Suicidal & self-destructive

Discussion in 'Suicidal Thoughts and Feelings' started by tireedd, Jun 25, 2016.

  1. tireedd

    tireedd Member

    I feel like I'm losing it.I have no chance at a normal life and so my brain indulges into self-destruction.Drugs, cigarettes, alcohol, reckless shit, cutting, bruising, breaking my knuckles on walls...these seem quite sweet...there is no point to my life besides pain and "learning" lessons that aren't going to be any good to me 'cause I'll keep suffering and drowning into sorrow and anger 'till I'm dead.And it that's the case, why not dull the pain, even a little?

    The thing is, I don't want to become a wreck.I don't want to disappoint my mom.I saw what vice does to people...Death seems the most logical, relieving and peaceful solution.If a tragic suicide commited when arrived at such a terrible dead end seems peaceful to me, you can imagine at least how sinister my life is.
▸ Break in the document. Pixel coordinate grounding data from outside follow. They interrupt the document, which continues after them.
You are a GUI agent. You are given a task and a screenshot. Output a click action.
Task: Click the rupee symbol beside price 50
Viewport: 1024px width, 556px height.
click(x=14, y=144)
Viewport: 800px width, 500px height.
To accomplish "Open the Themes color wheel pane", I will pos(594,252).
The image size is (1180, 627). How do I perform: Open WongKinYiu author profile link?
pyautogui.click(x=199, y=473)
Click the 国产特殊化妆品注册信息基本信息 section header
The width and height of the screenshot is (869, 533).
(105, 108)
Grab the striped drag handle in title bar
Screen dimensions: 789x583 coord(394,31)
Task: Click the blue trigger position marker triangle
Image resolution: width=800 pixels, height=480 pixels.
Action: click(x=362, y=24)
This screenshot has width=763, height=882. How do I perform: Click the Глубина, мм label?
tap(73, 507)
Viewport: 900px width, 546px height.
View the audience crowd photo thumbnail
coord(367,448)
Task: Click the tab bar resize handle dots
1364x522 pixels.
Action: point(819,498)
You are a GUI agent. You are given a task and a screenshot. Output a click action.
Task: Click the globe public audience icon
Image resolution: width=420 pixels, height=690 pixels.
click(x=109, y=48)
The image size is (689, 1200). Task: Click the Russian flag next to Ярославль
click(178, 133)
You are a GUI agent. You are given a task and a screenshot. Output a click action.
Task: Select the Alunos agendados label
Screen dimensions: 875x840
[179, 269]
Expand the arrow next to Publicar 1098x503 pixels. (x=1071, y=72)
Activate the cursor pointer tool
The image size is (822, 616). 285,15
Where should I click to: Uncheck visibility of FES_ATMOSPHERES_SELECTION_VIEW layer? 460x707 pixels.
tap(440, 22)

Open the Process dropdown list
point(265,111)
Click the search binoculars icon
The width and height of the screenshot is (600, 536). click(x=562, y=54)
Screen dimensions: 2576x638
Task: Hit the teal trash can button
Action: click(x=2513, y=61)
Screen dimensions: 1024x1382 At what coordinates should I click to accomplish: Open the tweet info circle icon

    Maybe that's what I'm supposed to learn, that in a situation like this you either fight with obviously false hope and end up living an ironic, tragic and dreadful existence until you die anyway or you admitt defeat and throw yourself off a building.Maybe it sounds a little nihilistic, but I don't believe every life is devoid of meaning.Maybe just mine.Maybe more lives.But I'm sure about mine.I feel SO SUICIDAL right now and so depressed I don't even have the motivation to get up and search for a high building.
  2. skizzy4325

    skizzy4325 Member

    Why exactly you have no chance at a normal life?
  3. Rockclimbinggirl

    Rockclimbinggirl SF climber Staff Member Safety & Support

    Suicide is still not the answer. It will hurt your mom even more.


    You can slowly start to change your life.